In my ideal version, Renoise keeps using xrns-as-zip format, but if you unpack the file and Renoise finds a that an xrns file is in fact a directory it shifts modes. And would always copy/remove samples, etc., into that folder if you alterinstrumentand sample data. In other words, zipping up such a folder would always give you the classic Renoise song file.
Knowing that an xrns file has everything it needs so I can copy it off to some other machine is a really great part of this.

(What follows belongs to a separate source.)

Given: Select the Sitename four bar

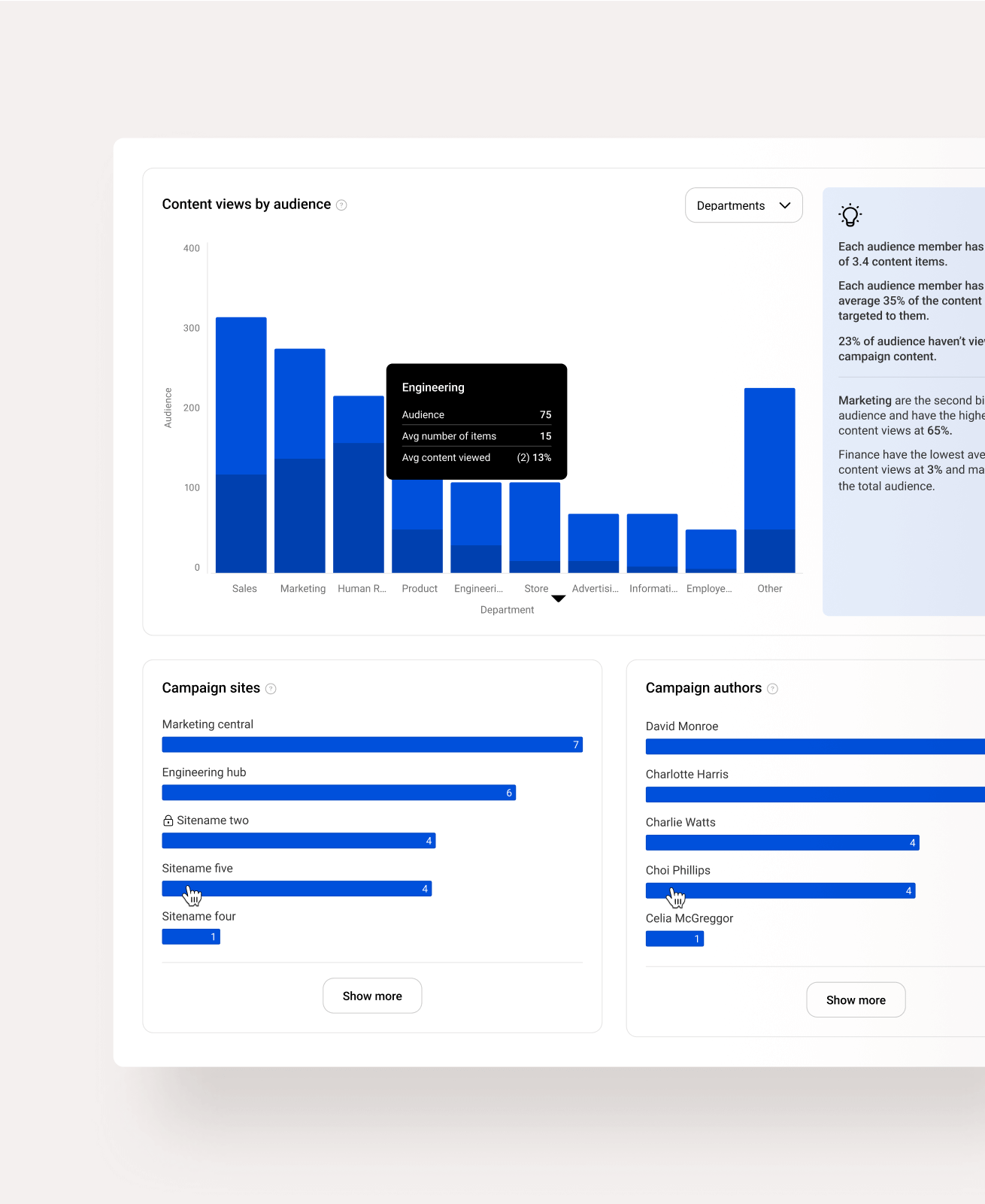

Hm, better structure, more options? Like regarding the current state as release/backup/storage format, but allowing the same data to reside in a directory structure on disk, and saving undo steps, saved snapshots, only altered samples, whatever. The “search for missing samples” might be a problem with not saving samples directly with the project, also samples can be altered in the sample editor like mad. One major wish feature of people with low cpu power or the “bounce something and use it further fraction” could also be splitting rendered stuff from “source modules” within a tune, allowing to traverse through a tree of baked stuff (i.e. rendered tracks, or samples), and changing things in there to quickly bake new versions. Let’s make the devs life real hard by asking for such stuff all day.

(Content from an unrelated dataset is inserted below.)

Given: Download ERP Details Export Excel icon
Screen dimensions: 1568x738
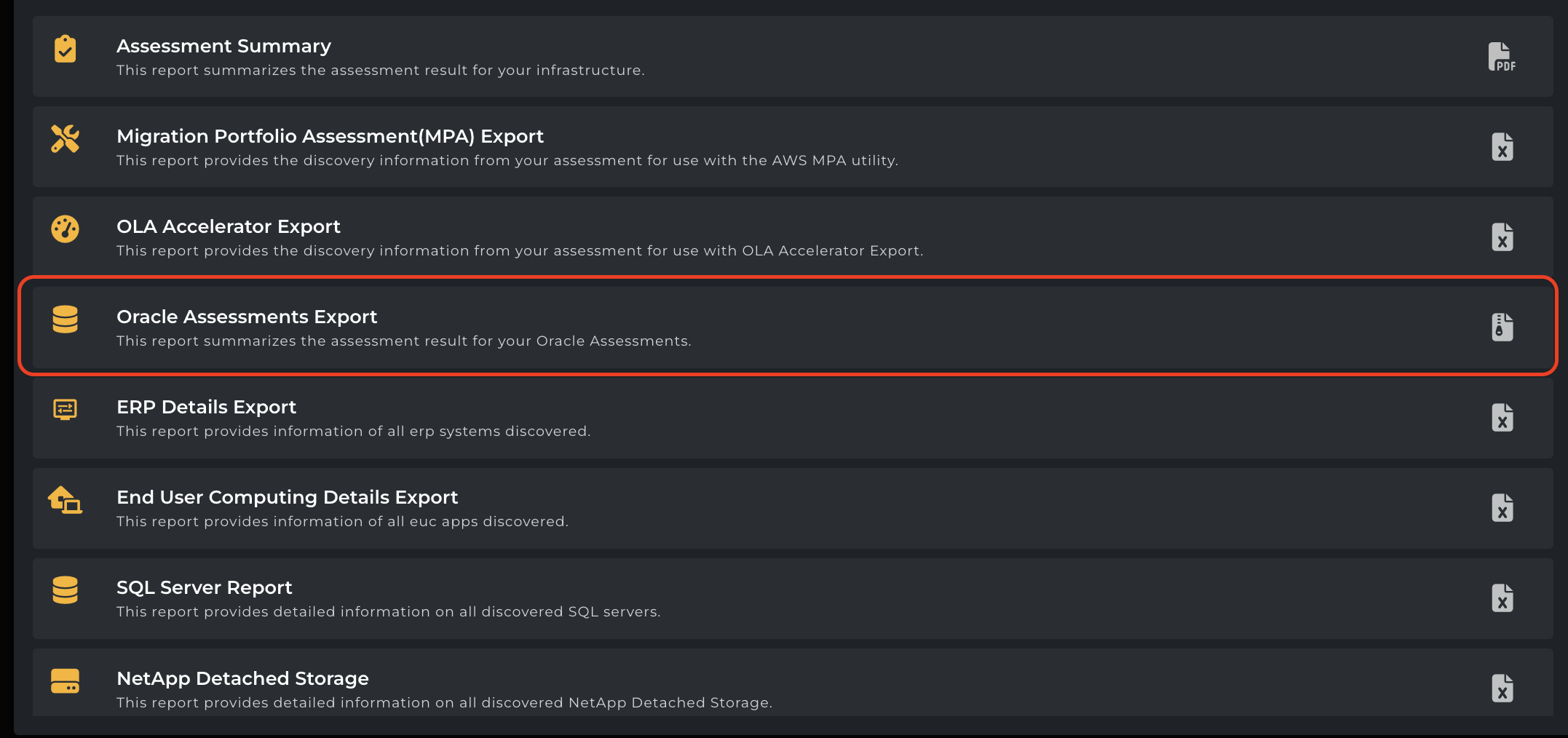Looking at the screenshot, I should pyautogui.click(x=1502, y=418).
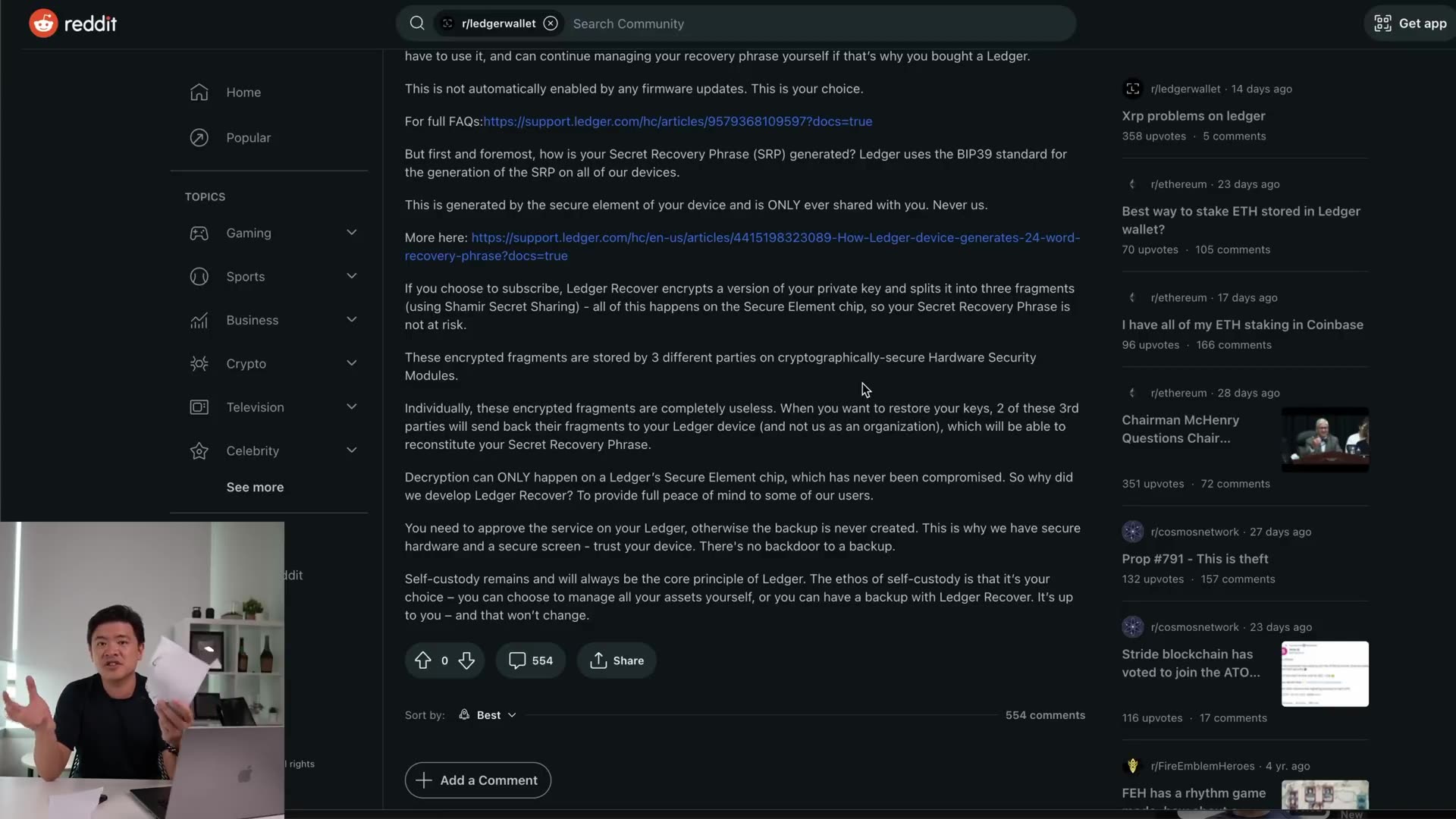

Now putting saving to an extra thread that wouldn’t block renoise would mean everything that has to be saved needs to be copied in memory first, because else you couldn’t work on while it saves. Not being able to work on would defy the whole point in this request. You don’t want messed up modules because you change something in the middle while it is written to disk. Ups the ram usage (whole module must be there x2), and will give a blocking delay, too. Also cpu resources get eaten away in the whole process. But maybe faster in terms of being able to track on then having to wait for everything written to disk.
nah saving in a separate thread just so the ui is responsive to the OS. you can still block the editing or make a modal progress bar appear or whatever.
totally agree on marking selected samples as “save outside or xrns”, similar to autoseek.